Victor Ekpuk to showcase new work at Princeton University Art Museum
Victor Ekpuk, a Nigerian-born, D.C.-based artist, is set to showcase his new work at Princeton University Art Museum in New Jersey. The exhibit, titled “Language and Lineage,” explores various themes that have unfolded in Ekpuk’s work over the last three decades.
Ekpuk’s work is inspired by ancient Nsibidi graphic and sacred means of communication among male secret societies in southeastern Nigeria, as well as characters borrowed from other cultures and his own vibrant systems of expression. He uses this visual language to comment on political oppression, social issues and police brutality.
He grew up with Nsibidi practiced around him and watching his maternal grandfather, a titled chief, entertain Ekpe and Ekpo masquerades as they performed Nsibidi in his compound.
In an interview with Ebony, Ekpuk said that he is “pleased with this exhibition Language and Lineage. My curator has attempted to summarise three decades of my artistic practice, selecting works with political, social and cultural themes.”
When asked about his Nigerian upbringing, Ekpuk said he was very blessed to have been born in a country still very rich in culture. His conscious dipping into the aesthetics of Nigeria has fed his artistic expression immensely.
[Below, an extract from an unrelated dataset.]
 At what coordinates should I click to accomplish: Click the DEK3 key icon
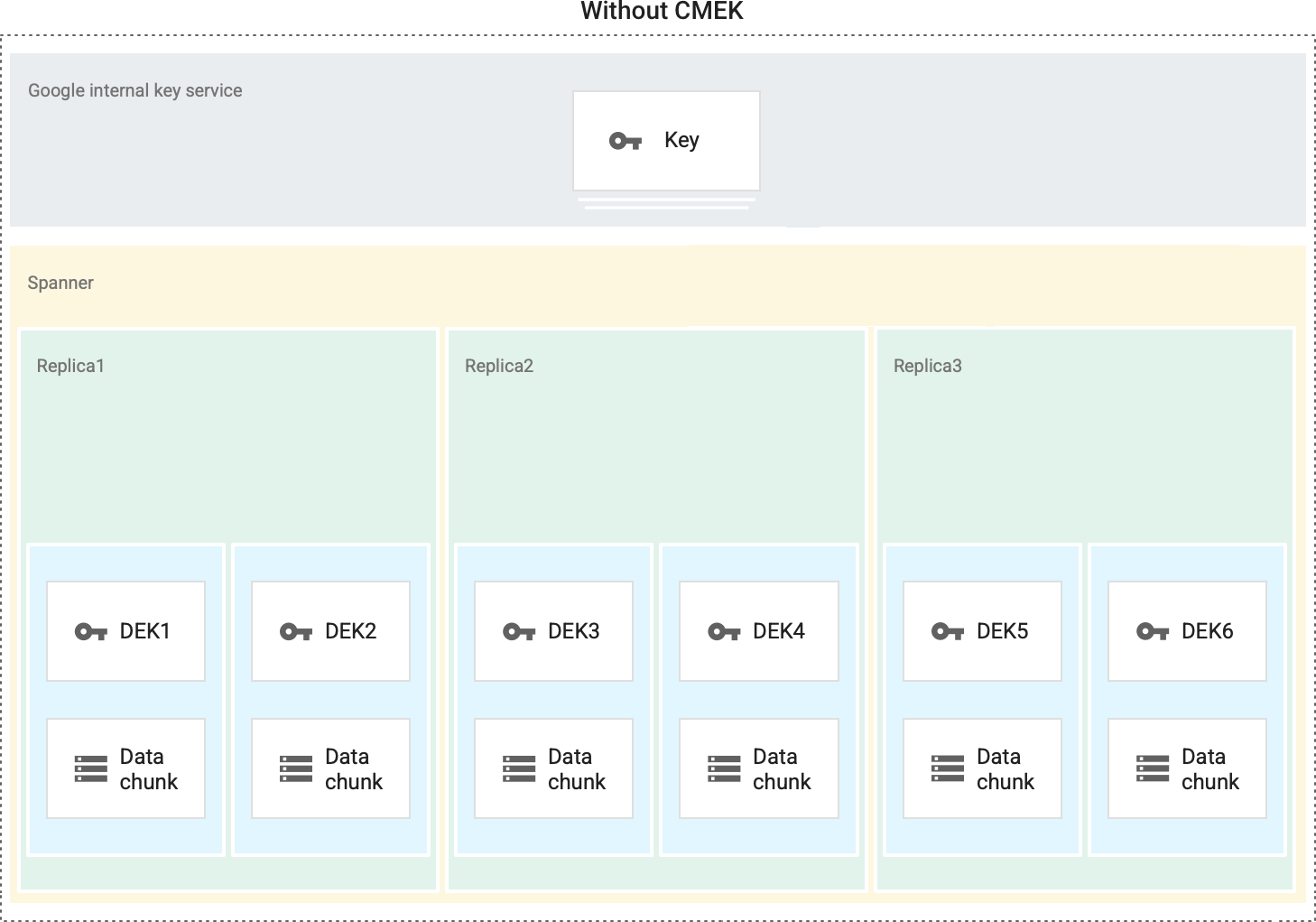(519, 631)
His work frequently explores the human condition of identity in society. It draws upon a wider spectrum of meaning that is rooted in African and global contemporary art discourses. His unique style consists of political cartooning and his own unique Nsibidi inspired illustration.
One of the pieces featured in the exhibit is “In Deep Water,” a digital drawing that Ekpuk made in 2012. The drawing is inspired by the artist’s visit to a boys’ high school in an African American neighbourhood in Washington, D.C. The architecture of the school was jarring to Ekpuk, and he was struck by the feeling that the students were already in prison.
“My artwork pictures the head of a Black person with water just under their chin–they can either sink or swim,” Ekpuk said. “The history of Bainbridge House made me think about descendants of enslaved Africans who are themselves still struggling for air in America.”
Well-versed in the Nsibidi language, he said that he learned more about it in college while researching it as a means of developing his own artistic visual language.
“I was most fascinated that it busted the miseducation and colonial lie that my and African cultures as a whole were illiterate cultures,” Ekpuk said. “Nsibidi is a form of literacy that does not conform to Western-style literacy.”